Scammers can assume the identity of a party legitimately involved in a real estate transaction by many methods. The scammer can purchase a domain name that appears to be very similar to the domain name of the party’s brokerage or escrow company. Or the scammer can phish or hack the email of a party to the transaction and gain control over that email account. Either way, the scammer will send deposit or wire transfer instructions to the victim who is expecting an email with escrow instructions from the escrow company or the real estate agent. The instructions might appear to be legitimate but actually direct the funds to the scammer’s account. Recovery is often impossible.
The National Association of Realtors issued an alert regarding this type of fraud last year. Since then, the incidents of online scams have continued to escalate, and Intero has issued its own anti-fraud measures to protect our customers and clients.
- Firstly, real estate agents should alert their clients of such scams. We advise our real estate agents to add “tag language” in their communications with clients to explain that they will never be requested to wire funds directly to their real estate broker by email.
- Secondly, if possible, real estate agents should not request their clients to send confidential information via email, such as deposit instructions and account information. If unavoidable, they should use secured encrypted email accounts such as the broker’s corporate email account, rather than personal email accounts.

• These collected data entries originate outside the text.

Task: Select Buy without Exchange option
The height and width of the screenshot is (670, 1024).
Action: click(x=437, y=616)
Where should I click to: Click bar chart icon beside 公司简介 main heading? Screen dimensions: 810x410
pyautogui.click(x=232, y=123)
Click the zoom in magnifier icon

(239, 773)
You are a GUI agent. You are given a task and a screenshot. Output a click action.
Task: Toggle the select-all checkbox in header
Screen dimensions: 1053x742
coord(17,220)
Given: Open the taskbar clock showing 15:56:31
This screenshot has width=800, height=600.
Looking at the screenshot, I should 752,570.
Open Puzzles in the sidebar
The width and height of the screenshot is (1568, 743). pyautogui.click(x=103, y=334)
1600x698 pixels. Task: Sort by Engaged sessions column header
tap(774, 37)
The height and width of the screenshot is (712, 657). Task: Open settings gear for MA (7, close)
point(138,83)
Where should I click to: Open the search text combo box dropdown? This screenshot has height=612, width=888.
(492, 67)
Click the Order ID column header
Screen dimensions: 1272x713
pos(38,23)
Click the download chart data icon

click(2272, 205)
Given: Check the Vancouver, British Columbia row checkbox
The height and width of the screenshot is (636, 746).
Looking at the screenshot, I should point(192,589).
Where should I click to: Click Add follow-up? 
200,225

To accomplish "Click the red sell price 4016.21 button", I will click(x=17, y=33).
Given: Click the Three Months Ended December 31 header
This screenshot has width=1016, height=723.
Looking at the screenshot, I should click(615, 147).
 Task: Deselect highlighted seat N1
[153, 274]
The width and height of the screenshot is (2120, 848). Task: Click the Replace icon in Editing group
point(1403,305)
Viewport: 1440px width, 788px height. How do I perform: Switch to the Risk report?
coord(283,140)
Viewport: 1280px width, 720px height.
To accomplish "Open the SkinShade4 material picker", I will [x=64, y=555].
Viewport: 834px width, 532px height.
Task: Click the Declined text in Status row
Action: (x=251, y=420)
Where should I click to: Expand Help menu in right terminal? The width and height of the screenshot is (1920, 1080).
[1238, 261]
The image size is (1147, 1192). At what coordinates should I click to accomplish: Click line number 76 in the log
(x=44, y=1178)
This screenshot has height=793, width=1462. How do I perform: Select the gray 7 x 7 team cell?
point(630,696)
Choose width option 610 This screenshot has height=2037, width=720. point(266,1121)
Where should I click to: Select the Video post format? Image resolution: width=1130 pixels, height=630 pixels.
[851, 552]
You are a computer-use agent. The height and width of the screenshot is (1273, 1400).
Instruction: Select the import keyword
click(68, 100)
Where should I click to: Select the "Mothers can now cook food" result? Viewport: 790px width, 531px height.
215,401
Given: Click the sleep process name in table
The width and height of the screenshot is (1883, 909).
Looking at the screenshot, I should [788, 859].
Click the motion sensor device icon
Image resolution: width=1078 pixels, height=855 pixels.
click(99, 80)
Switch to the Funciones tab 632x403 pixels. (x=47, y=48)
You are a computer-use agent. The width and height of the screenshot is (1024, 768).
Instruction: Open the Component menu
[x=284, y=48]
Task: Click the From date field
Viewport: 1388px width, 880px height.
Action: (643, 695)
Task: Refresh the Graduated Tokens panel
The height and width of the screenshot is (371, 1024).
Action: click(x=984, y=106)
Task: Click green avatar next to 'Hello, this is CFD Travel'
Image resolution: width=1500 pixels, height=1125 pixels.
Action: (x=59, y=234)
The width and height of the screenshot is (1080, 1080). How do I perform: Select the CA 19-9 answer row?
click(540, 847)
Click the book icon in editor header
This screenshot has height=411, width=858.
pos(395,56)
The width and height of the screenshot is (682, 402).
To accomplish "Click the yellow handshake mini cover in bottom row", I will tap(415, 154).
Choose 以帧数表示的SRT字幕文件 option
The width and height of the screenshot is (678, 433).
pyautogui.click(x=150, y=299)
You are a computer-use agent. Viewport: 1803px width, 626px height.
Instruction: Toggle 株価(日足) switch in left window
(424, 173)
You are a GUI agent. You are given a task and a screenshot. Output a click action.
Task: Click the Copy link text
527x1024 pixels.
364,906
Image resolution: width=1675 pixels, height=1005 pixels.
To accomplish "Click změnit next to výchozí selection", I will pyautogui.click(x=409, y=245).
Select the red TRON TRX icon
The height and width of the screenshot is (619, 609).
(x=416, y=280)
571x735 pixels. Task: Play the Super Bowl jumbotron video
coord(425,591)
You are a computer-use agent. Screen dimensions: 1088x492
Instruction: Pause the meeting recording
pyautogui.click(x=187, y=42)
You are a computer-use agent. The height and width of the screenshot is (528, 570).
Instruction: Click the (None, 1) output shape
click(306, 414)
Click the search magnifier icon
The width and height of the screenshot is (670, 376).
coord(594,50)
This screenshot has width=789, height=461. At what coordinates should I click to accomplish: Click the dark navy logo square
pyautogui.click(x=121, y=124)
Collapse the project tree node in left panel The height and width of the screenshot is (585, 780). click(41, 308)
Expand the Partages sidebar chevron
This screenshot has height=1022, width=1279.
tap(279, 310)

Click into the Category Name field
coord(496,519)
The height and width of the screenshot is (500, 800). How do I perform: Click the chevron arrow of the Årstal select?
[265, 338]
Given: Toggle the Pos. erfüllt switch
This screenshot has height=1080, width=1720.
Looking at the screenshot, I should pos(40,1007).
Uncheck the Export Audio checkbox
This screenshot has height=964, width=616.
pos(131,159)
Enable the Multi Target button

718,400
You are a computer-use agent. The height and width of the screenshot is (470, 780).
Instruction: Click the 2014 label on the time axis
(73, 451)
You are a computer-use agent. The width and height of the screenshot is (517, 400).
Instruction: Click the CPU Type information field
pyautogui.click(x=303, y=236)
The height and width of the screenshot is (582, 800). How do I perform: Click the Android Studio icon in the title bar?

- Thirdly, prior to any wire transfer, real estate agents should double check by phone with clients and make sure to use a verified line.
- Lastly, real estate agents should consistently update their cyber security measures and protect their computer from being compromised by changing email passwords regularly, avoiding malicious spyware or suspicious links, installing security software and consulting IT specialists.
This list of advice is not all inclusive, there are many other precautions one should take to prevent clients from becoming the victims of cyber scams. For more guidelines, see recommendations provided by the National Association of Realtors.